There’s a wider, richer perspective animating The Murder Capital’s new set of songs, brought on from the diverse insights the five members were bringing to the creative process, differing worldviews arising from their literal new positions in the world. Drummer Diarmuid Brennan was living in Berlin, bass player Gabriel “G” Paschal Blake was in Letterkenny, guitarist Cathal “Pump“ Roper was in Donegal, and guitarist Damien “Irv” Tuit and McGovern were in London. The album prioritizes urgency, energy, freshness — all baked into the songs from their earliest incarnations, recorded in L.A. with the help of Grammy-winning producer John Congleton.
“There’s what’s in front of us, in our immediate field of vision,” explains McGovern. “There are the things we can touch, the love we can feel.
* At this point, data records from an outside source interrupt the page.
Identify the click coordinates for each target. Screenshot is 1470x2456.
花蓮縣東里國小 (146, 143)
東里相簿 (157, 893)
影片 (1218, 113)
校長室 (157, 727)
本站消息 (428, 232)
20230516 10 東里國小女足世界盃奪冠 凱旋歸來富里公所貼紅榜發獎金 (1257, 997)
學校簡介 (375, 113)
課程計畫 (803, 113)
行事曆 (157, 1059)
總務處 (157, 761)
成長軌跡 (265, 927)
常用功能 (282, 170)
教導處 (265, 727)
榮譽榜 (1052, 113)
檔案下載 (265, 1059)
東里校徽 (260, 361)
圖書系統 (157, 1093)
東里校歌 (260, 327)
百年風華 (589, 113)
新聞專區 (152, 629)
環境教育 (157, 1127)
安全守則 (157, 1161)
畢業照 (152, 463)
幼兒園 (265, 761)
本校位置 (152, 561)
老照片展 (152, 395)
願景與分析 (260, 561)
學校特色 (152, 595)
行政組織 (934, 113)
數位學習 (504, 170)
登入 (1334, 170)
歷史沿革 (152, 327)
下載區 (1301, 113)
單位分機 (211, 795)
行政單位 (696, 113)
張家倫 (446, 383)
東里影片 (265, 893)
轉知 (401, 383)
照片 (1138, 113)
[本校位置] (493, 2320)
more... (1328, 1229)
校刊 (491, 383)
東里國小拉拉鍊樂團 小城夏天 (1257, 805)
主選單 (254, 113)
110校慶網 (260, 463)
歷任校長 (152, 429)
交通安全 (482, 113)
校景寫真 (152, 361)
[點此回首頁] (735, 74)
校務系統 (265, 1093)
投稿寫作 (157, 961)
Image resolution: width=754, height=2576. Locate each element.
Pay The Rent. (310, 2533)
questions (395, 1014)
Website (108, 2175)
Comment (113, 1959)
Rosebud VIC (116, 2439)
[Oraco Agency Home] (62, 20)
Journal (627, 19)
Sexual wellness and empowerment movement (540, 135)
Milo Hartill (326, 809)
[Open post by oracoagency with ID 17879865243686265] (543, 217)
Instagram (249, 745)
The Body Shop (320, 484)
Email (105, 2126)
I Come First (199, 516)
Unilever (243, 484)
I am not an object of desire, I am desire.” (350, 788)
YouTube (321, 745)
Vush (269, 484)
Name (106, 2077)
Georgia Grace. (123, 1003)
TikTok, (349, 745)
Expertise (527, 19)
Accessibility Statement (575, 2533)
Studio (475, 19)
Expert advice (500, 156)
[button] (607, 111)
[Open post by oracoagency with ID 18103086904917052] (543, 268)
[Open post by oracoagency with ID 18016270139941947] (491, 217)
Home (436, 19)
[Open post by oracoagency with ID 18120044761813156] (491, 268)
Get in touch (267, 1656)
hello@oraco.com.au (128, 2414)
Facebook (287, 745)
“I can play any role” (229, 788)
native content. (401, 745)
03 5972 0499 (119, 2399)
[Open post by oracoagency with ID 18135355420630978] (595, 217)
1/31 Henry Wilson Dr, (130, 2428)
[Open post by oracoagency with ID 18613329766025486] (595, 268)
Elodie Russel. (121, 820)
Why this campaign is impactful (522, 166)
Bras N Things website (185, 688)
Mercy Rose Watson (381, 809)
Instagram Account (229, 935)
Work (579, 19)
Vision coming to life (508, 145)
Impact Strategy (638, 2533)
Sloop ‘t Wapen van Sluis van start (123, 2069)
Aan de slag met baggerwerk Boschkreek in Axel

Then there’s everything else. Blindness is the warped belief. The behind us. The secluded. Love at a distance. Faith in denial. Distorted patriotism. The fading face of moments in the rear view. Blindness brings it all into focus.”
Blindness was finely wrought in three weeks in the studio. The tracks came together quickly, in intense and fast paced sessions that prioritized urgency, energy and freshness. “He wanted us not to start demo-ing or layering any tracks, just phone-record everything. That way, by the time we got to the studio, no song was suffocated by what it needed to be, it was about what the song could become.” says McGovern.
With the track Words Lost Meaning, The Murder Capital are revealing their most anthemic track to date. “Words Lost Meaning is where love goes to die,” says McGovern. “When the words ‘I love you’ are used without thought, without feeling, even as a way to close a conversation, they become stale and diffused. No words mean more than those three combined.”